Task prompt:
Answer these questions using the interview excerpt below.
(a) What words were in the cell that the guest is asked about?
(b) What things was he thinking of at first, before the computer part?
(c) What was the problem dating back to the 1910s and '20s called?

But I couldn't get out of my mind that image of him in his solitary cell staring at the only words, if I understand correctly, that he had access to, because he didn't have books, leniency. It said, "Leniency is for those who confess severity for those who resist." And he stared at this all day and night and tried to think about how that would work in a computer. Is that right?
Thomas Mullaney (guest):
That is right. With one tiny adjustment, which makes it even in many ways more interesting is he was thinking of it, the computer part came second. And in the beginning he was thinking really of filing cabinets and library card catalogs and dictionaries, and he was thinking in order to maintain his sanity and his also sense of self and just boredom and et cetera, terror, horror, et cetera. But he was part of a deeper history, which I actually talk more about in The Chinese Typewriter of a thing dating back to the 1910s and '20s. Which is about the nerdiest thing you could possibly imagine that is incredibly important. It was called the character retrieval problem or the character retrieval crisis.

Data segment:

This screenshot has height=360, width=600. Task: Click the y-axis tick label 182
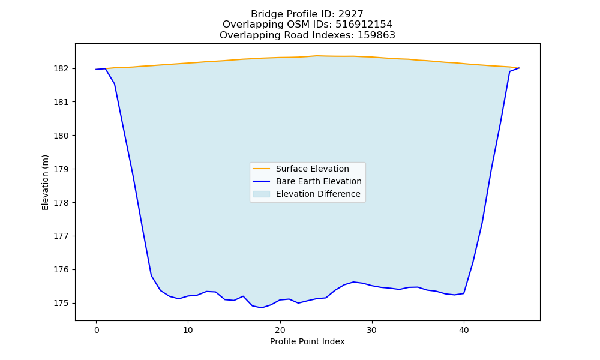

Exercise solution:
(a) "Leniency is for those who confess severity for those who resist."
(b) Filing cabinets, library card catalogs and dictionaries.
(c) The character retrieval problem, or the character retrieval crisis.